As an initial exercise for how the BL can develop a strategy for providing long-term access to these high quality reference data collections, we specified three exemplary clusters of attribute values, each of which characterises a class of databases. Each such attribute cluster defines a bundle of options that, taken together, can be considered a strategy.
- The first cluster of attributes can be labelled as neutral: it represents the issues arising in the sample of databases that were investigated. For this cluster, the national library might consider providing transparent access to the data collections.
- The second cluster of attributes represents a class of databases involving a complex, demanding set of requirements combined with relatively minimum support by the database itself. For this cluster, the national library might consider providing gateway access to the data collections.

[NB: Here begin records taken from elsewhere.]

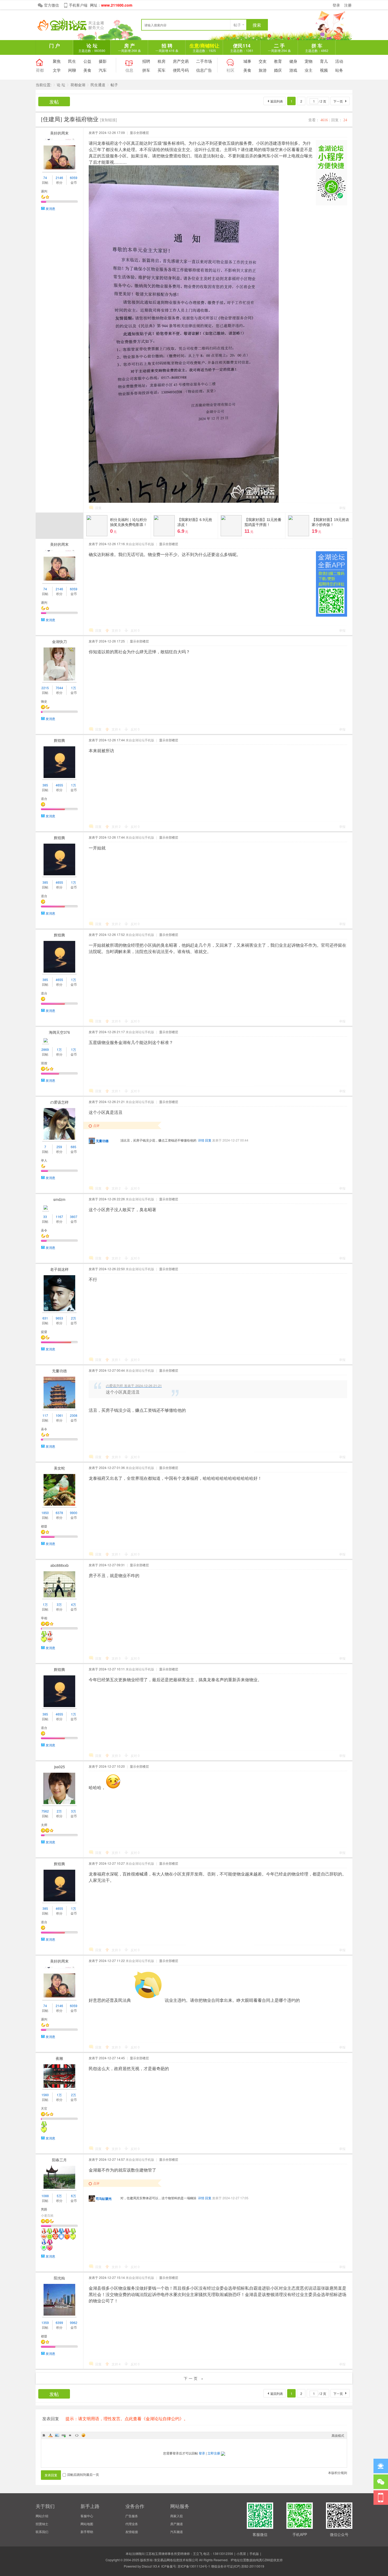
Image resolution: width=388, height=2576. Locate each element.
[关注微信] (380, 2481)
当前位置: (43, 84)
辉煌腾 (59, 740)
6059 (73, 177)
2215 (45, 687)
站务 (339, 70)
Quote (70, 2435)
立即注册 (213, 2453)
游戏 (293, 70)
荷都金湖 (77, 84)
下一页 (338, 101)
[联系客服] (380, 2466)
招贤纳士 (42, 2523)
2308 (73, 1415)
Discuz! (147, 2566)
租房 (161, 61)
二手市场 (204, 61)
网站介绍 (42, 2516)
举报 (342, 507)
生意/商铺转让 (204, 47)
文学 (57, 70)
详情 (201, 1140)
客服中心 (87, 2516)
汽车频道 (176, 2531)
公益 (87, 61)
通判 (44, 191)
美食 (87, 70)
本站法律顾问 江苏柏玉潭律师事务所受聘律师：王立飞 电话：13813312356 (179, 2553)
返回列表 (276, 101)
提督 (44, 1331)
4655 (59, 785)
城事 (247, 61)
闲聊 (72, 70)
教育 (278, 61)
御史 (44, 701)
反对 (135, 630)
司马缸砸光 (104, 2198)
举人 (44, 1160)
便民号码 (181, 70)
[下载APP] (380, 2497)
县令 (44, 1230)
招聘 (146, 61)
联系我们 (42, 2531)
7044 (59, 687)
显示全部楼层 (139, 132)
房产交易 (181, 61)
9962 (73, 2322)
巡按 (44, 1063)
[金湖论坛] (75, 29)
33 (45, 1216)
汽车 (103, 70)
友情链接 (131, 2531)
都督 (44, 1526)
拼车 (146, 70)
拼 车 (316, 47)
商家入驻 (176, 2516)
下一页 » (194, 2378)
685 (73, 1146)
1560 (45, 2094)
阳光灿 (59, 2277)
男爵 (44, 2209)
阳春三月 (59, 2159)
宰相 (44, 1618)
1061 (59, 1415)
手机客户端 (78, 5)
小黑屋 (241, 2553)
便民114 (241, 47)
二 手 (279, 47)
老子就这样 (59, 1269)
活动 (339, 61)
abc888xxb (59, 1565)
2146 (59, 177)
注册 (348, 5)
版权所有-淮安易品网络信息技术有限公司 (169, 2560)
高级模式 (338, 2435)
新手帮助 (87, 2531)
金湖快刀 (59, 641)
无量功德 (102, 1140)
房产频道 (176, 2523)
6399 (59, 2322)
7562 (45, 1811)
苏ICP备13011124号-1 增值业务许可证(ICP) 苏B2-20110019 (221, 2566)
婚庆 (278, 70)
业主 (309, 70)
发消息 (50, 208)
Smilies (83, 2435)
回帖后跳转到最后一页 (83, 2474)
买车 (161, 70)
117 (45, 1415)
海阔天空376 (59, 1032)
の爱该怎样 (59, 1102)
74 (45, 177)
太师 (44, 1824)
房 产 (129, 47)
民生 (72, 61)
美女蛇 (59, 1468)
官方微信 (51, 5)
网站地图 (87, 2523)
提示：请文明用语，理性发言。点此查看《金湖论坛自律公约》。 (126, 2418)
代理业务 (131, 2523)
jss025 (59, 1766)
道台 (44, 798)
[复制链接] (108, 119)
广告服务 (131, 2516)
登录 (336, 5)
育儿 (324, 61)
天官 (44, 2108)
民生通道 (98, 84)
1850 (45, 1512)
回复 (98, 507)
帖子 (237, 24)
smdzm (59, 1199)
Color (50, 2435)
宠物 (309, 61)
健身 (293, 61)
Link (63, 2435)
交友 (263, 61)
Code (76, 2435)
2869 (45, 1049)
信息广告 (204, 70)
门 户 (54, 45)
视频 (324, 70)
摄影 (103, 61)
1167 (59, 1216)
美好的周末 (59, 133)
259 (59, 1146)
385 (45, 785)
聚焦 (57, 61)
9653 (59, 1318)
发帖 (54, 101)
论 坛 (91, 47)
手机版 (254, 2553)
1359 (45, 2322)
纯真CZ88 (263, 2560)
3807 (73, 1216)
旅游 (263, 70)
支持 (116, 630)
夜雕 (59, 2058)
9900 (73, 1512)
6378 (59, 1512)
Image (57, 2435)
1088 (45, 2195)
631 (45, 1318)
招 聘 (166, 47)
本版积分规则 (337, 2472)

- The third cluster represents a class of databases involving a simple, undemanding set of requirements, combined with relatively good support by the database itself. These data collections have minimal access restriction, and their supporting mechanisms are relatively simple. For this cluster, the national library might consider providing transparent access to the data collections.
The three bundles of options associated with these attribute clusters should be considered indicative strategies rather than definitive ones. The “demanding” and “undemanding” clusters have been deliberately formulated as two extreme ends on a spectrum of plausible cases. The BL may choose different options, depending on its missions and policies.
Lessons and Next Steps
The option bundles presented are only a starting point. The BL's strategy with respect to any given database should be decided on the basis of an overall assessment of the importance and uniqueness of that database, its relevance to the BL's policies with regard to STM data, and the BL's assessment of the degree to which users of the database would benefit from having the BL apply its own curatorial, preservation, or access resources to the database.

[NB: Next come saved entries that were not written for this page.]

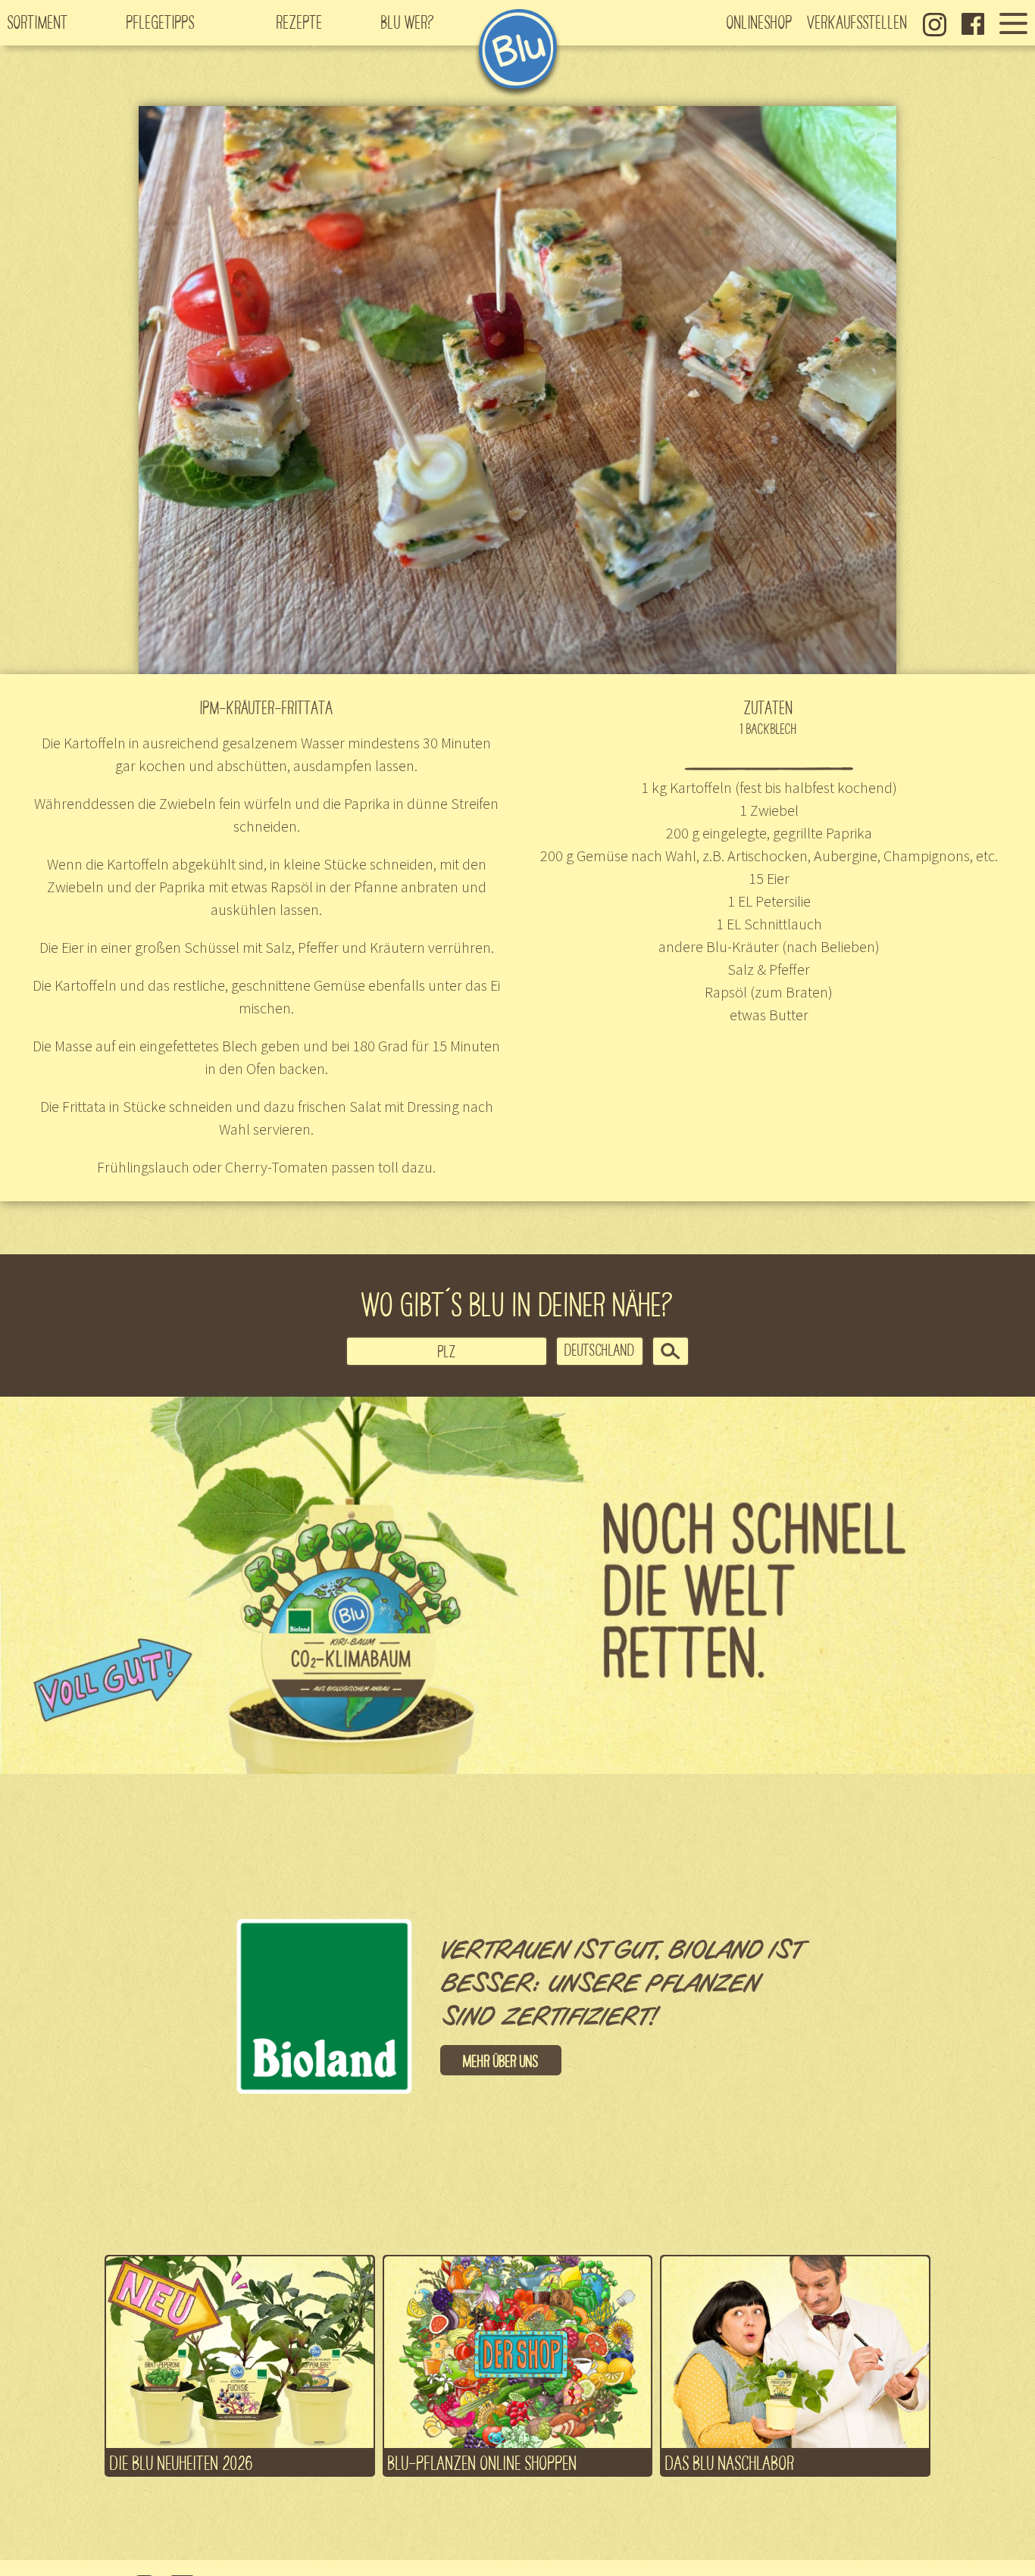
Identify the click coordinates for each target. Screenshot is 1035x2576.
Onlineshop (760, 21)
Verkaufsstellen (858, 21)
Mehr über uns (501, 2060)
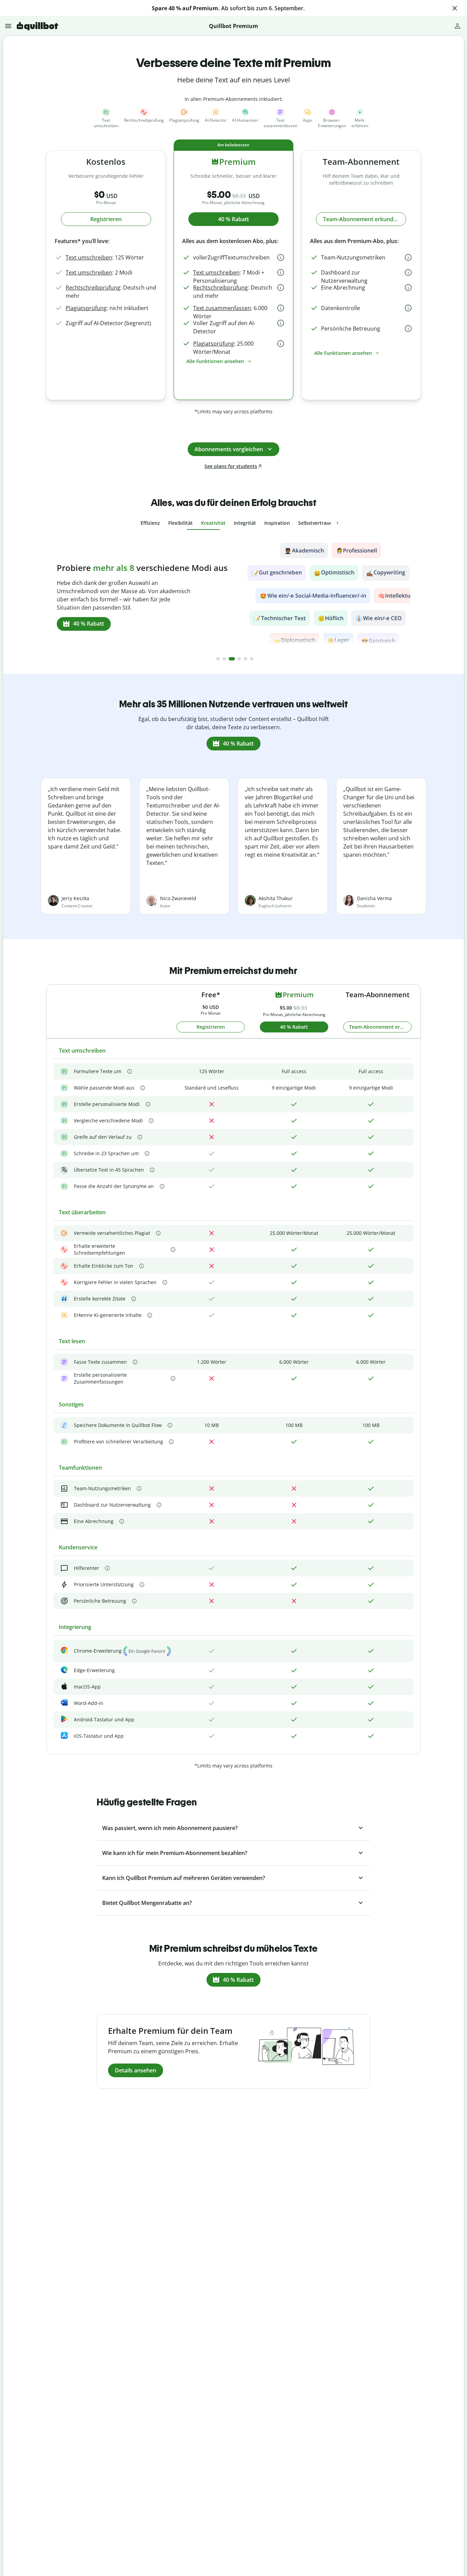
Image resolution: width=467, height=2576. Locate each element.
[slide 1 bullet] (218, 658)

Although the limited resources of our study enabled us to obtain reasonable information for most supply-side attributes, details of ownership and funding (accessibility of owners, owner reputation, reliability of funding, etc) could in many cases only be inferred by our necessarily informal methods. Demand-side attributes were even harder to obtain; our values for most of these attributes are derived deductively rather than empirically. These need to be validated and revised based on future demand-side analysis.

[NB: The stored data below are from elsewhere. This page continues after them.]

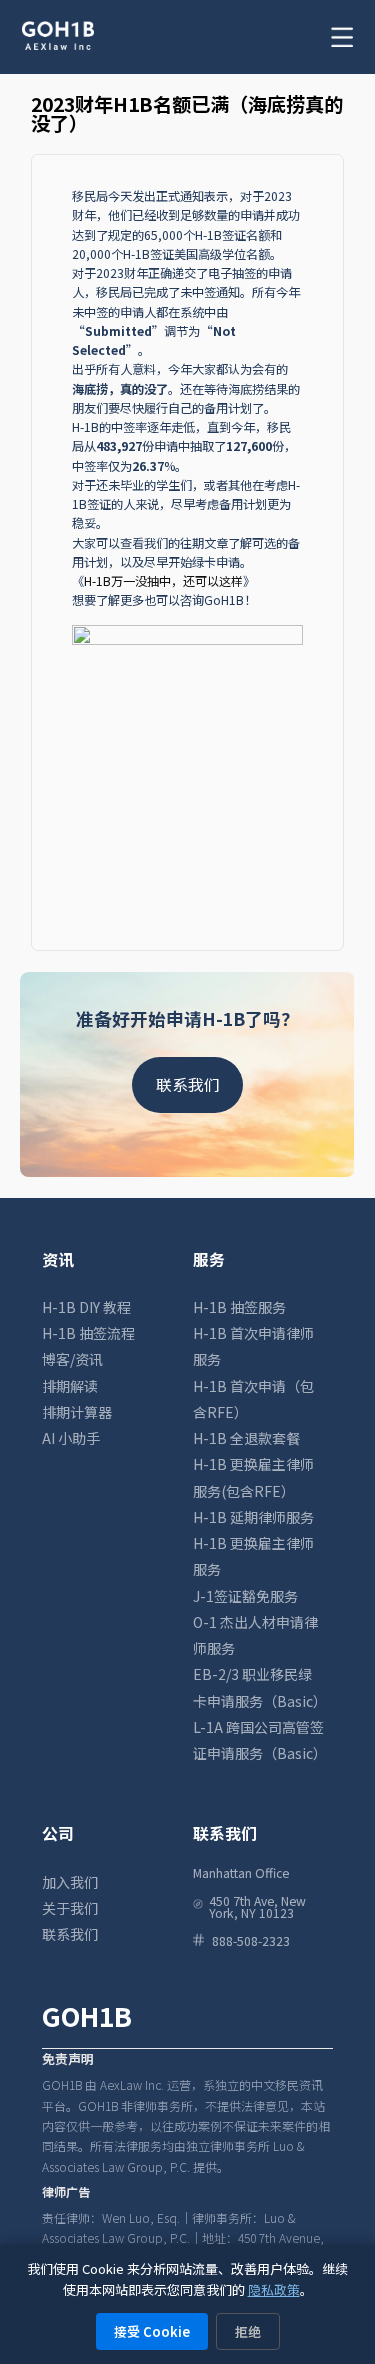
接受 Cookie (152, 2331)
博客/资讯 (72, 1359)
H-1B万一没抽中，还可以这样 (163, 581)
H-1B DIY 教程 (86, 1307)
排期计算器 (77, 1412)
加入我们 (70, 1882)
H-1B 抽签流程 (88, 1333)
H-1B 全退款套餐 (246, 1438)
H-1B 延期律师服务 (253, 1517)
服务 (209, 1259)
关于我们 (70, 1908)
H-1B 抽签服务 (239, 1307)
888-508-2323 (251, 1941)
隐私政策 (274, 2289)
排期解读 (70, 1386)
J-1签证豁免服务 (245, 1596)
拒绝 (248, 2331)
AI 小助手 (71, 1438)
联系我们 (188, 1084)
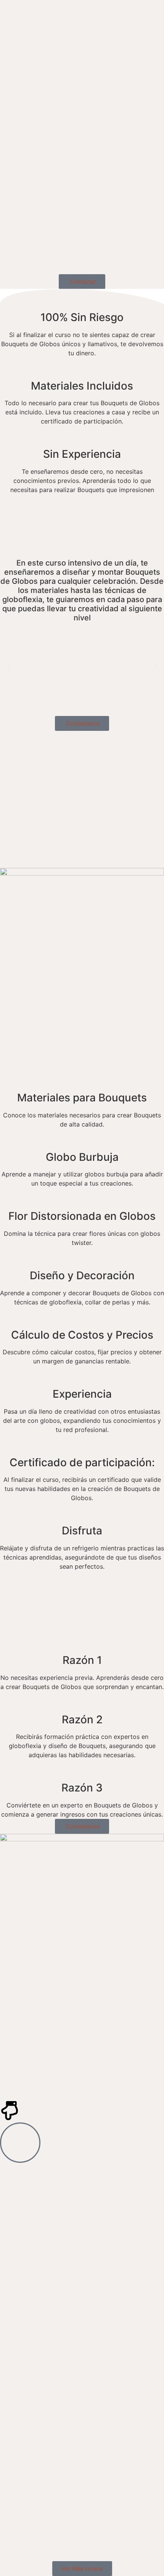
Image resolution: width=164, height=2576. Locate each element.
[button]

The results of this study should therefore be replicated with greater depth and resources, using a larger number and wider range of sample databases augmented by demand-side input from researchers and user groups. The more in-depth examination should employ direct contact with database administrators, parent organisations, data processing managers, discipline-based organisations whose members use the database, and user communities. This should help fill in the supply-side attributes for each database as well as providing demand-side attributes, whose values were supplied largely by assumptions in the current study.